Alright the 16th of August after church it is! 

Where: Wake Forest, NC
When: 1:00pm

There will be food for lunch (haven't decided what yet) so if your coming RSVP with me or there wont be enough. No need to bring anything if you are gonna come. We are meeting at my dads place since he has a much bigger place than I do. The swimming pool will be open so feel free to bring your swim suits. Those that can come either reply in here or shoot me over a PM. Once the time comes closer I will PM/email everyone with address and directions that can come.

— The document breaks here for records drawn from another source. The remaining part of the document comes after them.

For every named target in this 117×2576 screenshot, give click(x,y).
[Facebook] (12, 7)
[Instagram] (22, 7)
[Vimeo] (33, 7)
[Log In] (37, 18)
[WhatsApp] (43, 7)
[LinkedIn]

So far I have Jason (bertholomey) and John (minibox) confirmed to come.


----------



## bertholomey (Dec 27, 2007)

I will be there for sure. I sent PM's to J-Man and Sam.


----------



## saMxp (Jun 22, 2007)

Unless something crazy comes up, I am so gonna be there. Probably around around 3-ish, if that's cool.


----------



## The Drake (Apr 3, 2007)

saMxp said:


> Unless something crazy comes up, I am so gonna be there. Probably around around 3-ish, if that's cool.


That will be great, glad you will be able to make it out!


----------



## thehatedguy (May 4, 2007)

I dunno if I could make a drive like that on sunday...but I'll pass it a long to some folks in Wake Forest that might would be interested. One of the fellows has a shop in WF and has a really really nice HAT install in his WRX.


----------



## The Drake (Apr 3, 2007)

thehatedguy said:


> I dunno if I could make a drive like that on sunday...but I'll pass it a long to some folks in Wake Forest that might would be interested. One of the fellows has a shop in WF and has a really really nice HAT install in his WRX.


Yeah, I understand. This meet really isnt meant for those that have a long way to drive. It was just going to be Jason and I getting together but I figure I would open it to anyone who wants to come. And well you can blame the sunday date on Jason, haha.


----------



## j-man (Jan 5, 2009)

What's up Drake!

I will look at my schedule to be sure but put me down as a probably. I could swing by on my way from the parents place back to Greensboro. I will get back with you when I know for sure. 

Jman


----------



## The Drake (Apr 3, 2007)

j-man said:


> What's up Drake!
> 
> I will look at my schedule to be sure but put me down as a probably. I could swing by on my way from the parents place back to Greensboro. I will get back with you when I know for sure.
> 
> Jman


Hey John, hows it hangin? We would love to have you there! Hope you can make it.


----------



## ss600r (Mar 8, 2009)

If I get out of a wedding I am supposed to go to I will be there.


----------



## The Drake (Apr 3, 2007)

ss600r said:


> If I get out of a wedding I am supposed to go to I will be there.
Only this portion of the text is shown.